# Data records

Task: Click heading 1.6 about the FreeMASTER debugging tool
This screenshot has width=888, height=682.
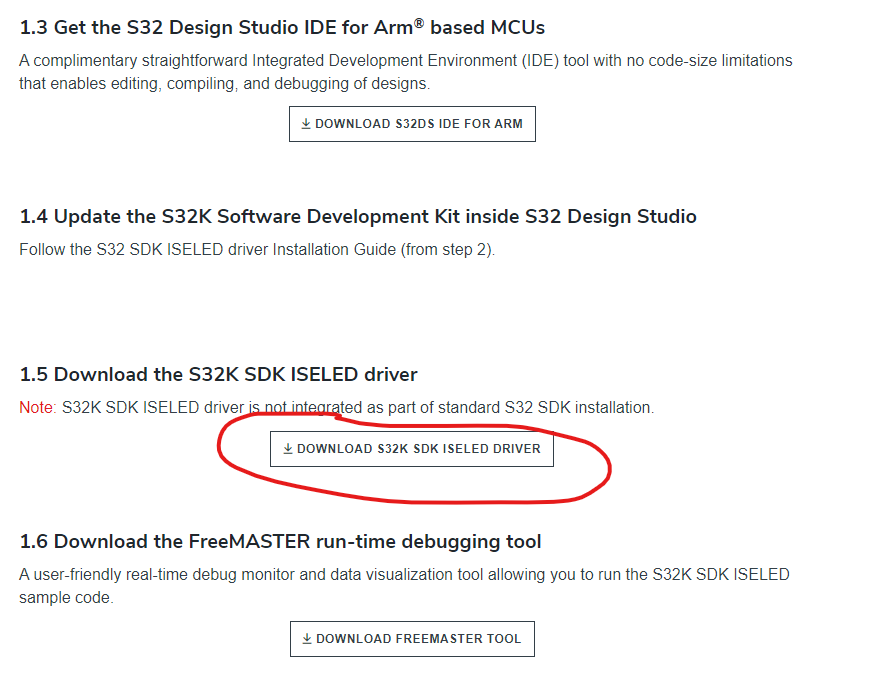Action: 278,540
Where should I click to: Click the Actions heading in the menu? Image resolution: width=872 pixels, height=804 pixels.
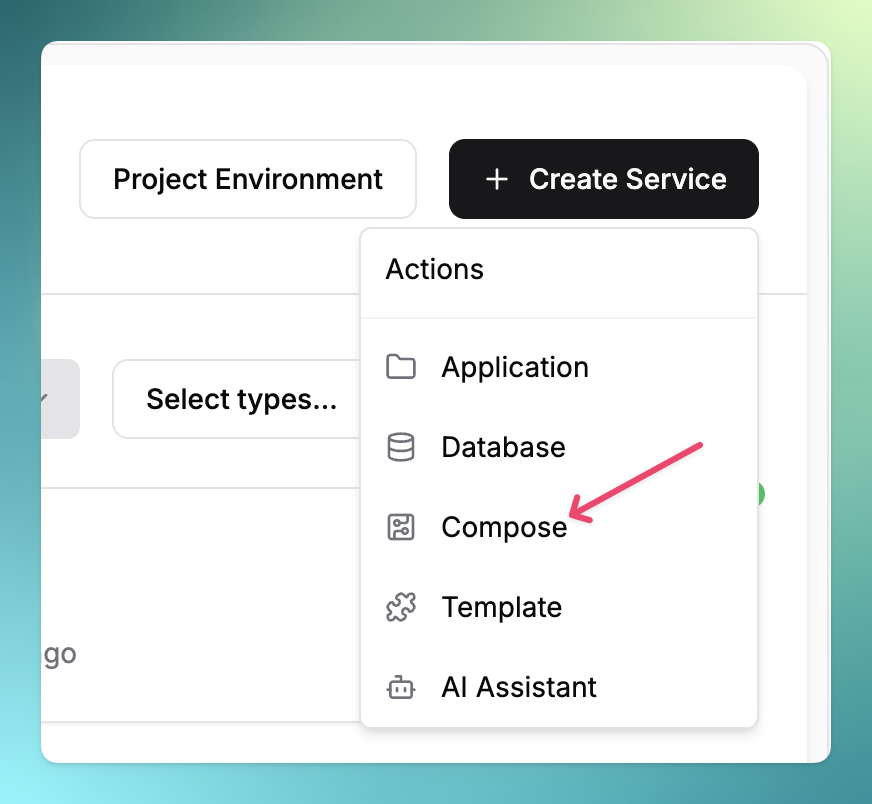click(435, 269)
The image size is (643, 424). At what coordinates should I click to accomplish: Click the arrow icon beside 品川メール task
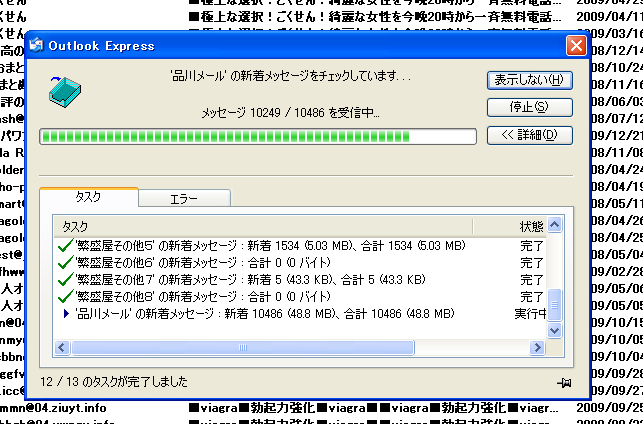pos(66,313)
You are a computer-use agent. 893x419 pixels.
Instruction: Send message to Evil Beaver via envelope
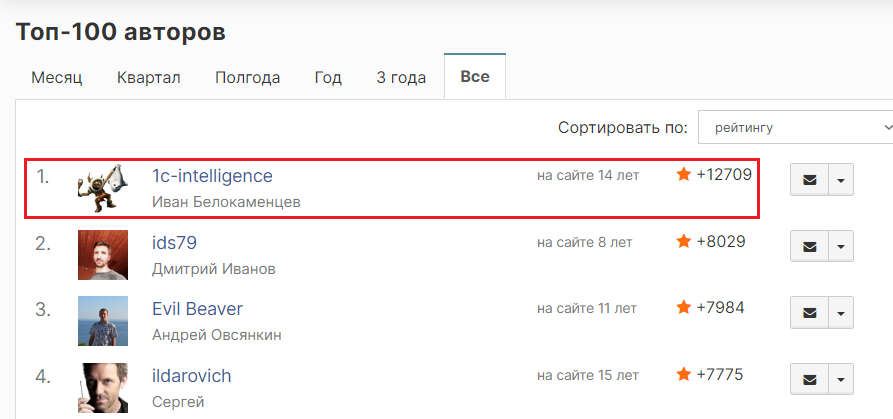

# Work item
Transcribe the lines above exactly, setting aside any picture among them.

# Solution below
Task: Click heading 1.6 about the FreeMASTER debugging tool
This screenshot has width=888, height=682.
Action: 278,540
Where should I click to: Click the Actions heading in the menu? Image resolution: width=872 pixels, height=804 pixels.
click(435, 269)
The image size is (643, 424). At what coordinates should I click to accomplish: Click the arrow icon beside 品川メール task
pos(66,313)
You are a computer-use agent. 893x419 pixels.
Instruction: Send message to Evil Beaver via envelope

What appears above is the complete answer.